Security teams need clear signals, fast investigations and automation that fits into existing workflows. The latest CyCognito updates focus on streamlining asset operations, speeding up review of context and expanding what you can manage through the API.
Recent enhancements include new asset management permissions, Asset List productivity improvements and additional API capabilities for realm freshness and issue lifecycle control.
Analyst Permissions for Asset Management
Users with the Analyst role can now tag assets, add comments and change investigation status. This reduces handoffs and helps teams triage faster without waiting for higher-privileged users. These actions are available in both the Asset List and the Asset Details views.
Inline Multiple Comments in Asset List
You can now expand and read multiple comments directly from the Asset List. This makes it easier and quicker to review history and context across assets without opening the Asset Details page, which saves valuable time and accelerates critical decisions during investigations.
Realm Daily Update Metadata via API
Realm daily update signals are now exposed through the API. Fields such as last_daily_update and assets_added_in_latest_baseline_update provide programmatic visibility into data freshness and recent activity. Use the /v1/realm endpoint to bring these signals into governance dashboards, monitoring jobs or reporting workflows.
Snooze Issues via API
Issues can now be snoozed programmatically to match remediation windows and reduce noise during planned work. Snoozing preserves full issue context while temporarily pausing notifications. Use the Issues API to snooze and manage issue lifecycle from scripts, SOAR playbooks or other automation.
Other Brief Updates
- Added a “Hide inactive keys” toggle in API Key management. The platform remembers your preference.
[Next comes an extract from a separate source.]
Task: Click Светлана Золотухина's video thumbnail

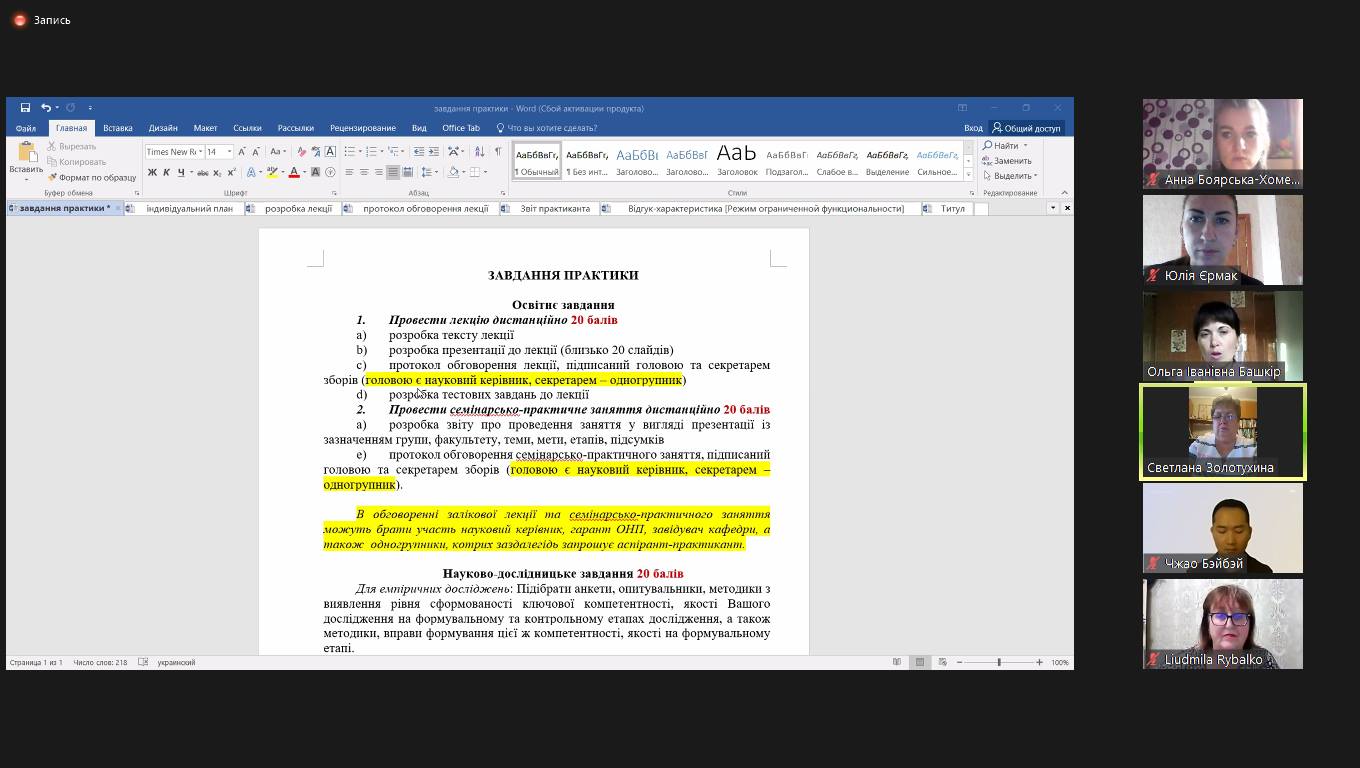Action: (1222, 431)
- Improved transitions between Filter and Search and Advanced Search for a smoother experience when refining queries.
Recent Emerging Threat Research
October saw a high number of critical vulnerabilities across widely used platforms and services, all of which were rapidly addressed by the CyCognito team. Below is a list of some of the highest-priority threats identified and handled during the month:
- Django ORM SQL injection (CVE-2025-64459)
- DNN Platform unauthenticated file upload (CVE-2025-64095)
- Apache Tomcat URL rewrite path traversal (CVE-2025-55752)
- Redis Lua remote code execution (CVE-2025-49844)
- Oracle E-Business Suite pre-auth remote code execution (CVE-2025-61882)
- Cisco ASA, FTD and IOS web services issues (CVE-2025-20333, CVE-2025-20362, CVE-2025-20363)
- Fortra GoAnywhere MFT vulnerability (CVE-2025-10035)